Feuerherd quotes DeSanctis, “Restoration-minded pastors, most who came of age well after Vatican II, are ordering the changes. Gone are what they sometimes disparage as ‘Pizza Hut’ churches. The goal is to restore tradition. They impose altar rails, the placement of the Blessed Sacrament near the altar, and use expensive marble on the floor to seal off the sanctuary area as a polished and exclusive arena for clerical liturgical action.”
It is surprising that DeSanctis who is a church building consultant does not seem to be aware of the Catholic teaching about this matter. The General Instruction of the Roman Missal directs that,
“The People of God which is gathered for Mass is coherently and hierarchically ordered…Hence the general arrangement of the sacred building must be such that in some way it conveys the image of the assembled congregation and allows the appropriate ordering of all the participants… the sanctuary is the place where the altar stands, the Word of God is proclaimed, and the Priest, the Deacon, and the other ministers exercise their functions. It should be appropriately marked off from the body of the church either by its being somewhat elevated or by a particular structure and ornamentation.”
While modernist churches express the equality and unity of the People of God, what is often missing is any sense of the theological and symbolic depth of the liturgy. The Rite of the Dedication of a Church indicates that a church is “a sign and symbol of heavenly realities.”

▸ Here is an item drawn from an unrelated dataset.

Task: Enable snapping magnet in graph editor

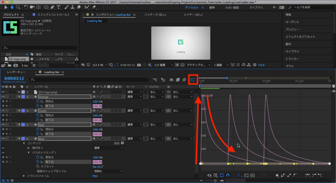Action: point(228,175)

Anja Zunkeler laments the barren utilitarian nature of modern churches saying, “In my opinion the worst aspect is the stripping away of all symbolism and ornamentation so as to end up with a neutral building that could be a bank or museum, but no longer has any resemblance to a church.”
Architect Steven Schloeder concurs, “The most dire consequence of post Vatican II architecture was in the lost of sacramental signification in church design.

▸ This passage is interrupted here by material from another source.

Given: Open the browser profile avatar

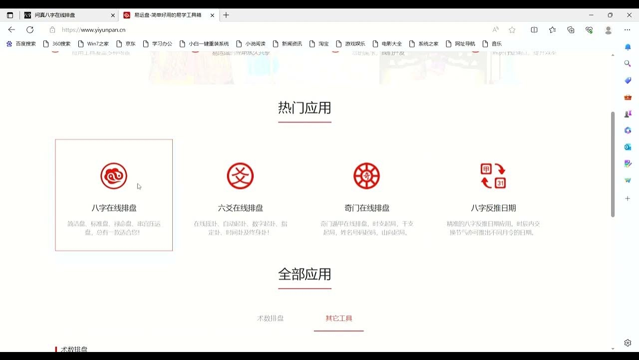Looking at the screenshot, I should pyautogui.click(x=608, y=30).
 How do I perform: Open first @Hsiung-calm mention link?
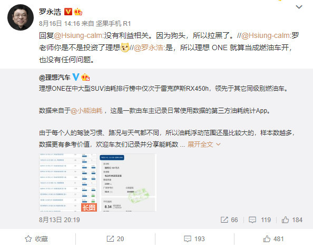[x=79, y=35]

The traditional styles, whether Byzantine or Baroque, Romanesque or Renaissance, all conveyed a symbolic language of form and meaning which were expressive of the great Scriptural metaphors of the Church herself. This was a rich and interwoven formal language of the body, the city, the temple which, regardless of epoch or style, allowed us to understand the church as both a sacred place and particularly as an expression of the heavenly realities.”

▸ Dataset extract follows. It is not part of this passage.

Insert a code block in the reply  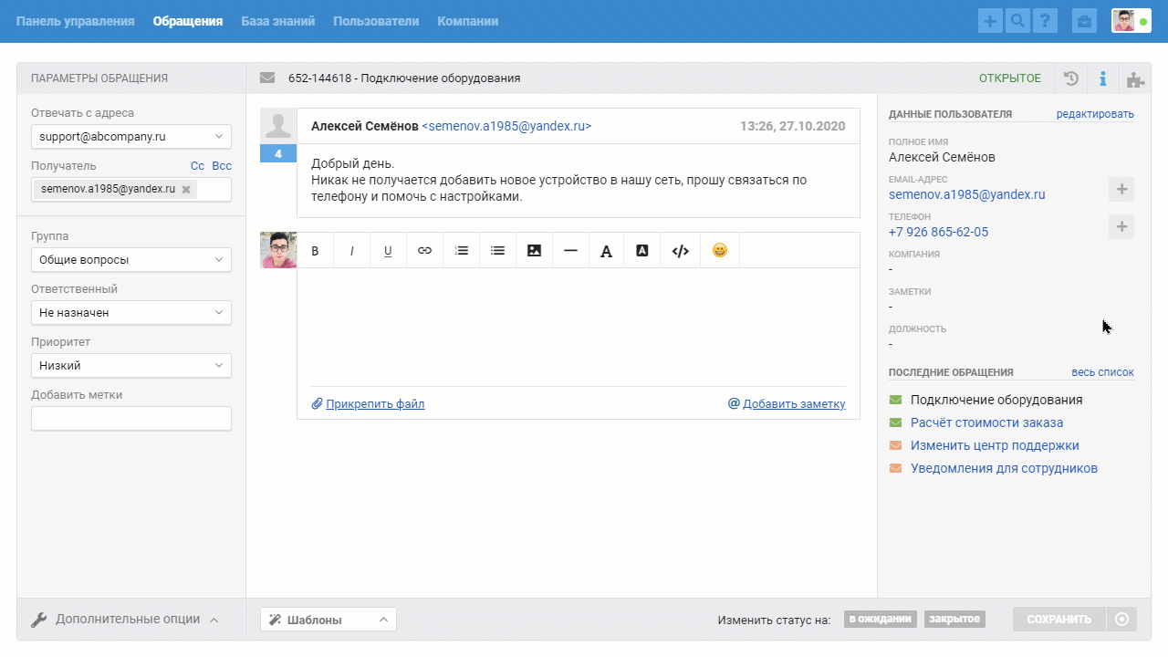[x=680, y=250]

Erik Bootsma argues that the renovation and restoration of beauty in Catholic churches is not a mindless nostalgia for what is old fashioned, nor is it a new form of clericalism. Instead traditional design is integral to Catholic worship and identity.
“When we build a church with a recognizable sanctuary, we’re not merely copying past forms, but we’re symbolizing the connection to the Temple of Solomon, which had the same form, having the Holy Place and the Holy of Holies. Moreover, that form in the Temple looks forward to the form of the New Jerusalem, which is that same golden cube of the Holy of Holies,” – Bootsma said – “In each the emphasis is that God is present to his people. When we eliminate the sanctuary, and eliminate the tabernacle with the Eucharist from its midst, we lose the connection to both these realities. True Catholic architecture proclaims the reality of the Real Presence of Christ in the Eucharist.”
The English scholar Fr. Ian Ker has observed that it takes fifty years for a church council to really get into the bloodstream of the church. As we approach that milestone with the Second Vatican Council, let us hope that pastors, people and architects will discover the balance between the church building being the friendly fellowship hall for the People of God, and the glorious temple of God’s presence.